Capital efficiency, according to Caesar, refers to “the amount of capital a user needs to generate a given quantity of stablecoins”. While fiat-backed stablecoins, including USD-pegged ones like USDt and USDC or Euro-pegged ones like EUROC, offer a 1:1 ratio with centralized solutions, crypto-backed stablecoins require over-collateralization accompanied by liquidation risks, which affects scalability. This poses challenges to their scalability while offering a more decentralized and permissionless solution to the stablecoin ecosystem.
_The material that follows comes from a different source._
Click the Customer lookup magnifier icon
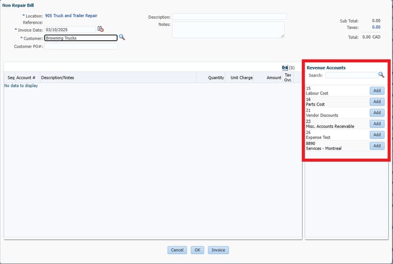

For non-fiat stablecoins, capital efficiency can be measured by the collateralization ratio: Total Collateral Locked / Total Stablecoins in Circulation. Liquidity pools and market depth can serve as proxies for capital efficiency, as deeper liquidity can lead to more capital-efficient trading and swapping of stablecoins. Calculating the fees associated with stablecoin issuance and redemption can also be correlated with capital efficiency, as higher fees can reduce capital efficiency by increasing the cost of generating or redeeming stablecoins.

Fiat On-Ramp and Off-Ramp

As Caesar emphasized, seamless conversion between bank holdings and stablecoins is crucial for driving adoption and user-friendliness. The best indicators can be found in the flow of stablecoins between CEXes and chains.
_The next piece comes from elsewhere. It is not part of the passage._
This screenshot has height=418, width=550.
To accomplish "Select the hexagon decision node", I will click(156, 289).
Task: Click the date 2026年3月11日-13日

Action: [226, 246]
For instance, a study over the past 6 months indicates that over $20 billion worth of USDC and USDT has been transferred between CEXes and the Avalanche chain. Notably, there is a higher outflow of USDC from the chain compared to USDT.

Cumulative volume of USDT and USDC Flow between CEXes and Avalanche. Source: 🔗
Cumulative volume of USDT and USDC Flow between CEXes and Avalanche. Source: 🔗

Censorship Resistance

Censorship resistance, the freedom to transact, the freedom from confiscation, and transaction immutability, is an inevitable principle of blockchain. Projects that do not align with this principle are meant for failure. To assess the censorship resistance of stablecoins, we can analyze their adoption within the Decentralized Finance (DeFi) space. The level of adoption and integration of these stablecoins within DeFi platforms may indicate a higher degree of censorship resistance. Furthermore, we can assess the usage and adoption of these stablecoins in various protocols, particularly in projects related to cross-border payments, remittances, and trading. Widespread usage can enhance censorship resistance.

Conclusion and Directions for Future Research

In this blog post, I have revisited Caesar's framework for assessing the functionality of stablecoins, emphasizing empirical research and the utilization of on-chain data. The analysis shows that stablecoin functionality can be rigorously analyzed through on-chain data, opening up new avenues for discussion, research, and theoretical exploration in the field.

Looking ahead, there are several promising directions for further exploration. Firstly, we can consider extending the functionality framework to include commodity-backed stablecoins like AGX and AUX and newly introduced “stablecoins”. These assets, although centralized like USDt and USDC, deviate from the traditional peg to the USD, warranting a closer examination of their unique characteristics and functionality.

Another intriguing path of inquiry involves the integration of on-chain analysis with user surveys. This mixed-methods approach could provide valuable insights into how users perceive stablecoin functionalities, shedding light on aspects that may not always align with the stated objectives of these projects.

Moreover, on-chain data analysts can leverage this framework to develop comprehensive analytical dashboards. These dashboards would serve as invaluable tools for continuously monitoring and assessing the health of stablecoin projects, contributing to the ongoing refinement and optimization of these essential components within the cryptocurrency ecosystem.

In essence, the study of stablecoins remains a dynamic and evolving field ripe with opportunities for further exploration, refinement, and innovation.